Cada vez mais se acentua a evolução centrípeta da humanidade, em todos os setores: científico, filosófico e religioso. E esta evolução centrípeta tende a culminar na evolução do homem cósmico e crístico.
O homem se sente cada vez mais como um fator auto-agente, e cada vez menos como um simples fato alo-agido. O homem se sente cada vez mais como alguém, e cada vez menos como algo. Cada vez mais como sujeito central, e cada vez menos como um objeto periférico.
O homem de hoje tem nítida consciência do seu caráter de presente ativo e fator auto-determinante, superando o seu passado de fato alo-determinado.
O homem diz cada vez mais com o poeta inglês: “Eu sou o senhor do meu destino — eu sou o comandante da minha vida”.
Há tempo que a elite da humanidade ocidental superou a sua infância heterônoma, entrou na adolescência egônoma, e está despertando para amaturidade autônoma.
Na infância, o homem é alo-determinado pelos pais e por outros fatores alheios ao seu ser.
Na adolescência, o homem tenta ser ego-determinante, pela sua personalidade intelectual.
Com a entrada na maturidade, o homem se torna auto-determinante, sob os auspícios da sua individualidade espiritual.

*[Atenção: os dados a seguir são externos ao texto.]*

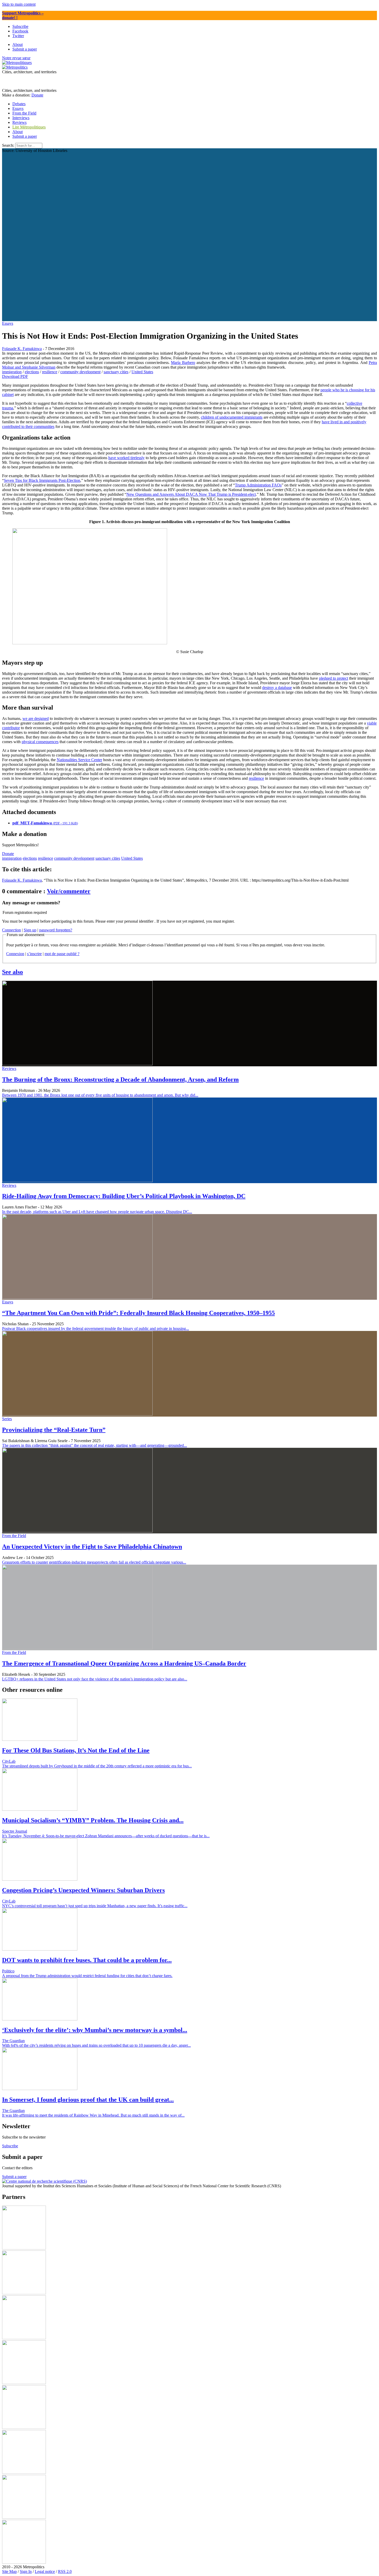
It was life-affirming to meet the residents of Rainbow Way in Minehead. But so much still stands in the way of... (93, 2115)
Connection (11, 930)
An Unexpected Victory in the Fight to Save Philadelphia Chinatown (92, 1546)
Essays (7, 323)
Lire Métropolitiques (29, 127)
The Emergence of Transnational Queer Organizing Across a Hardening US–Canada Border (124, 1663)
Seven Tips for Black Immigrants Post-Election (42, 480)
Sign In (26, 2571)
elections (32, 372)
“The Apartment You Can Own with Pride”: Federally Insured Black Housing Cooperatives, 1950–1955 (138, 1313)
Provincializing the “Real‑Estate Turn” (53, 1429)
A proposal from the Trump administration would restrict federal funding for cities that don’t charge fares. (87, 1975)
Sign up (30, 930)
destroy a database (277, 687)
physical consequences (40, 742)
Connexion (15, 954)
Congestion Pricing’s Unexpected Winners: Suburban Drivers (83, 1890)
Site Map (9, 2571)
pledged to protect (333, 678)
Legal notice (45, 2571)
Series (7, 1419)
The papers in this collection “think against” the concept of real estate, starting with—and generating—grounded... (94, 1445)
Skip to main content (19, 4)
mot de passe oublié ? (62, 954)
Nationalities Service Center (79, 760)
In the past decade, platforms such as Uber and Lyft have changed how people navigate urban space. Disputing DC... (97, 1211)
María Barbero (183, 362)
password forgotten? (55, 930)
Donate (37, 95)
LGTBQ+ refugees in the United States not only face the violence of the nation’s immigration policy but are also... (94, 1679)
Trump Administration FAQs (258, 485)
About (17, 131)
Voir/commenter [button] (68, 891)
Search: (8, 145)
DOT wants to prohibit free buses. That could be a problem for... (87, 1960)
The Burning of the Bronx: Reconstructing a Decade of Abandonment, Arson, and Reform (120, 1079)
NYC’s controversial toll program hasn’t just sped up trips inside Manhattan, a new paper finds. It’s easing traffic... (94, 1906)
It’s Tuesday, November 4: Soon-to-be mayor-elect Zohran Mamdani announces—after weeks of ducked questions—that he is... (106, 1836)
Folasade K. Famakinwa (22, 348)
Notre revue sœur (16, 58)
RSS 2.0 (65, 2571)
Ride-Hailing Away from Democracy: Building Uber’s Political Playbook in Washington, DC (123, 1196)
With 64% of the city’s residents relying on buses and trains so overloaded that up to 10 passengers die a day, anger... (96, 2045)
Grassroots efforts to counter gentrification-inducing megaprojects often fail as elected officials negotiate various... (94, 1562)
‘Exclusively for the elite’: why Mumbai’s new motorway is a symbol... (94, 2030)
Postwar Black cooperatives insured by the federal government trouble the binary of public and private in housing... (95, 1328)
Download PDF (15, 376)
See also (12, 972)
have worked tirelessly (126, 458)
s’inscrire (34, 954)
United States (142, 372)
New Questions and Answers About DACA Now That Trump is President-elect (191, 494)
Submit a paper (24, 136)
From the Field (14, 1535)
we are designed (35, 718)
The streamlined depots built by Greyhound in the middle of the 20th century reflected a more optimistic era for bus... (97, 1766)
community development (80, 372)
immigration (12, 372)
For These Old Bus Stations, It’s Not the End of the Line (76, 1750)
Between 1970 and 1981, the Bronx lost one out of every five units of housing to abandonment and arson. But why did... (100, 1095)
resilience (49, 372)
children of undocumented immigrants (231, 417)
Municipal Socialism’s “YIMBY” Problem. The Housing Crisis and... (93, 1820)
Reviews (9, 1068)
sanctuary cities (116, 372)
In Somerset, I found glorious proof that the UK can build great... (88, 2099)
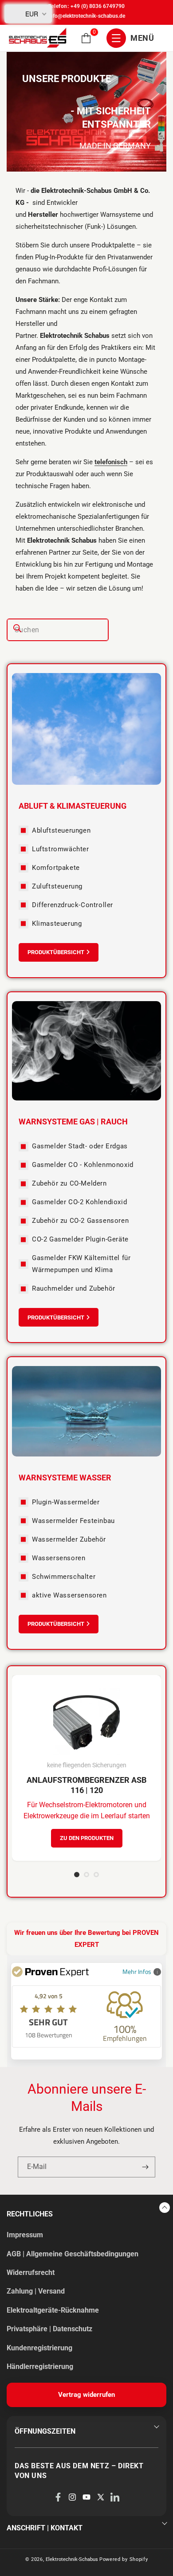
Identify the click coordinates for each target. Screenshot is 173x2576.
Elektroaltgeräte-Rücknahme (53, 2310)
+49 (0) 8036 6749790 (98, 6)
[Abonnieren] (145, 2167)
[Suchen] (17, 628)
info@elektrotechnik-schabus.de (86, 16)
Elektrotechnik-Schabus (72, 2559)
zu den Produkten (87, 1838)
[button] (86, 38)
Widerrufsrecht (31, 2272)
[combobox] (57, 630)
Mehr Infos (136, 1971)
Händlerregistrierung (40, 2366)
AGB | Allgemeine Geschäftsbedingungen (72, 2254)
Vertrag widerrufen (86, 2395)
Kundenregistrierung (39, 2348)
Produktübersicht (56, 952)
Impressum (25, 2235)
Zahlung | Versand (36, 2291)
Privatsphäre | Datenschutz (49, 2329)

Da inconsciência da infância, através da semi-consciência da adolescência, sobe o homem às alturas da pleni-consciência da sua adultez definitiva.

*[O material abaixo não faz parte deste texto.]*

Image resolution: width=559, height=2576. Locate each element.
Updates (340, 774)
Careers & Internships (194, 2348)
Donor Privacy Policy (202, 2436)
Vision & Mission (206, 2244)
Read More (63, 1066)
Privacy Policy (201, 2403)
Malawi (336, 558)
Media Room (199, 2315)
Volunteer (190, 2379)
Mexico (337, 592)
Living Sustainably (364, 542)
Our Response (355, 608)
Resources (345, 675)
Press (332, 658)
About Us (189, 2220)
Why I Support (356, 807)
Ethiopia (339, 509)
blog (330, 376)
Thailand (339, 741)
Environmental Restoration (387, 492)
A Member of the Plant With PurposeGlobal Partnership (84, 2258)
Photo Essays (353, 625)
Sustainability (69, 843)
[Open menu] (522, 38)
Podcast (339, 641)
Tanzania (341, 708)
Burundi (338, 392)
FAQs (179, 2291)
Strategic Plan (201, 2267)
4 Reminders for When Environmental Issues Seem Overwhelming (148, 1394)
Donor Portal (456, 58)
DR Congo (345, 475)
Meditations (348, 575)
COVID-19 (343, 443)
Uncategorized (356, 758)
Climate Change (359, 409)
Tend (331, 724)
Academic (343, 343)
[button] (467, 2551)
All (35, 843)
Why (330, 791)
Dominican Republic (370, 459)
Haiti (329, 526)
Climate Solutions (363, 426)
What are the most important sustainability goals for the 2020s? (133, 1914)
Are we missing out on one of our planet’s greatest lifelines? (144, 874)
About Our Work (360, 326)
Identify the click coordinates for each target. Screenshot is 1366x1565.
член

Esse processo ascencional é, sobretudo, visível no setor filosófico-religioso.
Durante muitos séculos, o homem espiritualmente infantil estava convencido — ou melhor, persuadido — de que ele era mau em virtude de um fator alheio, negativo, de um tal diabo, satanás ou anticristo. Em grande parte a humanidade de hoje ainda acredita piamente que alguém fez o homem pecador, à sua própria revelia, que ele é essencialmente mau, negativo, pecador; que todo homem nasce e foi concebido em pecado, graças a um fator alheio à sua própria consciência e vontade. Todas as igrejas cristãs do ocidente professam essa ideologia de maldade heterônoma: o homem foi feito mau por alguém, herdou uma maldade inconscientemente. Os próprios discípulos do Cristo perguntaram ao Mestre se o cego de nascença herdara a causa da cegueira de seus ante-passados pecadores ou da sua própria pré-existência pecadora; queriam saber se o cego recebera o mal da cegueira de malfeitores alheios ou do seu próprio malfeitor numa encarnação anterior.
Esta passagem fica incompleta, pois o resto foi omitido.